[英]Fastest way to read large files text files in Pandas Dataframe
I have several large files (> 4 gb each).我有几个大文件(每个 > 4 GB)。 Some of them are in a fixed width format and some are pipe delimited.
其中一些是固定宽度格式,一些是 pipe 分隔的。 The files have both numeric and text data.
这些文件既有数字数据又有文本数据。 Currently I am using the following approach:
目前我正在使用以下方法:
df1 = pd.read_fwf(fwFileName, widths = [2, 3, 5, 2, 16],
names = columnNames, dtype = columnTypes,
skiprows = 1, engine = 'c',
keep_default_na = False)
df2 = pd.read_csv(pdFileName, sep = '|', names = columnNames,
dtype = columnTypes, useCols = colNumbers,
skiprows = 1, engine = 'c',
keep_default_na = False)
However, this seems to be slower than for example R's read_fwf (from readr) and fread (from data.table).但是,这似乎比 R 的 read_fwf(来自 readr)和 fread(来自 data.table)慢。 Can I use some other methods that will help speed up reading these files?
我可以使用其他一些有助于加快读取这些文件的方法吗?
I am working on a big server with several cores so memory is not an issue.我正在使用具有多个内核的大型服务器,因此 memory 不是问题。 I can safely load the whole files into memory.
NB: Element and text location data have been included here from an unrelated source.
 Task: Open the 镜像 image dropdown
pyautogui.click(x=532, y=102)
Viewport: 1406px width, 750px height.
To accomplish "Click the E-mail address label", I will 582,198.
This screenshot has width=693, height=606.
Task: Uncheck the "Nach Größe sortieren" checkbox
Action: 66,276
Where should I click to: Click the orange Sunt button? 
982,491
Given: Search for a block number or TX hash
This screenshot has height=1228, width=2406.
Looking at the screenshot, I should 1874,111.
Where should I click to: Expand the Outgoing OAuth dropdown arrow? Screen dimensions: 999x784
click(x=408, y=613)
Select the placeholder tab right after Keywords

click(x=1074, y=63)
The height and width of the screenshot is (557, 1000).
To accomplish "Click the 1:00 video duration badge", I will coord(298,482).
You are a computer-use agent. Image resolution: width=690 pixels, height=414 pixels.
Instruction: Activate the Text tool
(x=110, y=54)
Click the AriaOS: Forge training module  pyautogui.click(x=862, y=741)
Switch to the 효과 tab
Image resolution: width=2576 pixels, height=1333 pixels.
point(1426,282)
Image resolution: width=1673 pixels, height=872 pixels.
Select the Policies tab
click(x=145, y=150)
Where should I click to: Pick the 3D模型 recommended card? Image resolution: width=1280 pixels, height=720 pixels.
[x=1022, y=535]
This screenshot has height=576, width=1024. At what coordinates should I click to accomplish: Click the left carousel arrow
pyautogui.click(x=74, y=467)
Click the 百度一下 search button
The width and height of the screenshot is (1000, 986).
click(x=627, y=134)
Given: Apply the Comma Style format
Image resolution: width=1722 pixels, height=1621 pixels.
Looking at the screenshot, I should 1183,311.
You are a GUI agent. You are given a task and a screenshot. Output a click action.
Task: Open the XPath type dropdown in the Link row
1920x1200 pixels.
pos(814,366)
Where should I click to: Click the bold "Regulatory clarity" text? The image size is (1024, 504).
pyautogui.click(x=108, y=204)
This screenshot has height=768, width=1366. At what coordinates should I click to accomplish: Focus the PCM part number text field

我可以安全地将整个文件加载到 memory 中。 Maybe they are the same thing in this case but my goal is to optimize on time and not on resources.
也许在这种情况下它们是相同的,但我的目标是按时间而不是资源进行优化。
Update更新
Based on the comments so far here are a few additional details about the data and my ultimate goal.根据到目前为止的评论,这里有一些关于数据和我的最终目标的额外细节。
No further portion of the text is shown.